まなび場ブログ

若い人たちとの対話

我“慢”

 子どもは、我慢することを常に求められる。確かに、我慢がきかないと社会生活が難しいことがある。でも、我慢ばかりしていると、その人の生き生きしたものが失われることもある。

 我慢についていろいろ考えていたとき、新聞のエッセー*1で、我慢という言葉は、もともと我“慢”という字の通り、自分への慢心・思い上がりの心という意味だったことを知った。それが、どうして僕たちが使っているような意味になったのだろう。

 

 もしかすると、こういうことではないだろうか。僕たちが何かを我慢しているときは、自分の本当の気持ちにそむいている。一方、慢心しているとき、自分が抱えている課題から目をそむけている。どちらも、本当の自分に嘘をついているところが繋がっているようにも思える。

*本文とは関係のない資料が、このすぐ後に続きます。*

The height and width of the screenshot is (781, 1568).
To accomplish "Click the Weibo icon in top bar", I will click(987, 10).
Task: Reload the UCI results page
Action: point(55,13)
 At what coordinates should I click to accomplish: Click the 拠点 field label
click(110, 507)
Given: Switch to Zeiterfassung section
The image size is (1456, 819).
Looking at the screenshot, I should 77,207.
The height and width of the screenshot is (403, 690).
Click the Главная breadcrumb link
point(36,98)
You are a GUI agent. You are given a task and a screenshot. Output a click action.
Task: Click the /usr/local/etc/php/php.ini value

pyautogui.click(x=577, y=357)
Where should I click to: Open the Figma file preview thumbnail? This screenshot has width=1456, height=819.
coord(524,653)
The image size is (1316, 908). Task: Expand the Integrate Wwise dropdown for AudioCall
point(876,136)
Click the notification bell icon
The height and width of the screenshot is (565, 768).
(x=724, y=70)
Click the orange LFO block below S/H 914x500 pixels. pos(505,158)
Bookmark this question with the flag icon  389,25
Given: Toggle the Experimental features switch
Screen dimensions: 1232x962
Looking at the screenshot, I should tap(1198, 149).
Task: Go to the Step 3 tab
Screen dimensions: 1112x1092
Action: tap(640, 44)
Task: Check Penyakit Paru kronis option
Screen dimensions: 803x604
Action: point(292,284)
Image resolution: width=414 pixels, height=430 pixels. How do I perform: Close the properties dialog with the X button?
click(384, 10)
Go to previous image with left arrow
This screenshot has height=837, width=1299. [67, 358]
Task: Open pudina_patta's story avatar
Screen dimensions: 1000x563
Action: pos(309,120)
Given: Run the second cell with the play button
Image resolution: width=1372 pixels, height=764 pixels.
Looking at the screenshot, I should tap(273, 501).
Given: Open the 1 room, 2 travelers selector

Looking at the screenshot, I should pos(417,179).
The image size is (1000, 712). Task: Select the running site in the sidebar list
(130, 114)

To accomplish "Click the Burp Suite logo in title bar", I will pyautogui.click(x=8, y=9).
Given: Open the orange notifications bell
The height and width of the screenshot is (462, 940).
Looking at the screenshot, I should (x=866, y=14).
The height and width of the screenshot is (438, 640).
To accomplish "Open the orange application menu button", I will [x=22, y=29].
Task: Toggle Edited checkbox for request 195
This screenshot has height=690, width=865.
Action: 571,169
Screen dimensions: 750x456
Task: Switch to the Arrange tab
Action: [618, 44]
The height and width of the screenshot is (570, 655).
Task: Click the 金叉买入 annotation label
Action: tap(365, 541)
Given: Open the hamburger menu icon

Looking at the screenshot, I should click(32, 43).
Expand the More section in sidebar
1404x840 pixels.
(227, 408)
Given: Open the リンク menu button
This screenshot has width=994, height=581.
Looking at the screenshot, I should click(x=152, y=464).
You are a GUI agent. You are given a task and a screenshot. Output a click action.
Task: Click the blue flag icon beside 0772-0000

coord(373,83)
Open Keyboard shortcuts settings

 このことを妻に話してみると、妻は「『私は我慢してる』って思ってること自体、頑固に自分を変える気がないってことだったりするよね」と言う。なるほど。

 我慢して人に合わせているときには、心の中では相手が間違っていて自分が正しいと思っている。相手の考えに正しいところがあると気づいて受け入れるのは、我慢とは違う。自分の考えをきちんと主張した上で折り合いをつけているときも、我慢していると思わないものだ。自分と相手との関係を何も変えようとせずに「私は我慢している」と思い続けている時点で、自分の考えへの慢心のようなものがあるかもしれない。

 

 はじめは我慢しなければならないことでも、本当にやらねばならないと納得できれば、やっているうちに我慢という気持ちは薄れていく。いつまでも我慢という気持ちが残るときは、自分の気持ちに執着してしまっているか、あるいは、そもそも我慢すべきではないことを我慢しているのかのどちらかかもしれない。いずれにしても、自分と相手との関係を変える努力を怠っている。もちろん、我慢し続けざるをえないことだってある。だとしても、なんとか我慢という状態から抜け出す道を探して、あがいてみたい。状況を変えようとあがいている限り、ただじっと我慢しているのとは違う。

 

 人間関係が対等でないときには、弱い立場の人間が我慢を強いられることも生じる。子どもと大人の関係がそうなりがちだろう。何かを乗り越えるために、大人が子どもに我慢を教えるべきときはある。でも、子どもがその意味を納得できず、ずっと我慢し続けているだけだとしたら、それで人を育てているといえるのだろうか。我慢することの中にも慢心があるが、人に我慢を強いることの中にはもっと大きな慢心がある。

 こうやって考えてくると、我慢に“慢”という文字が入っていることが、しっくりしてきた。僕たちは、我慢したり我慢させたりすることに安住せず、自分や相手ともっと向き合うべきだろう。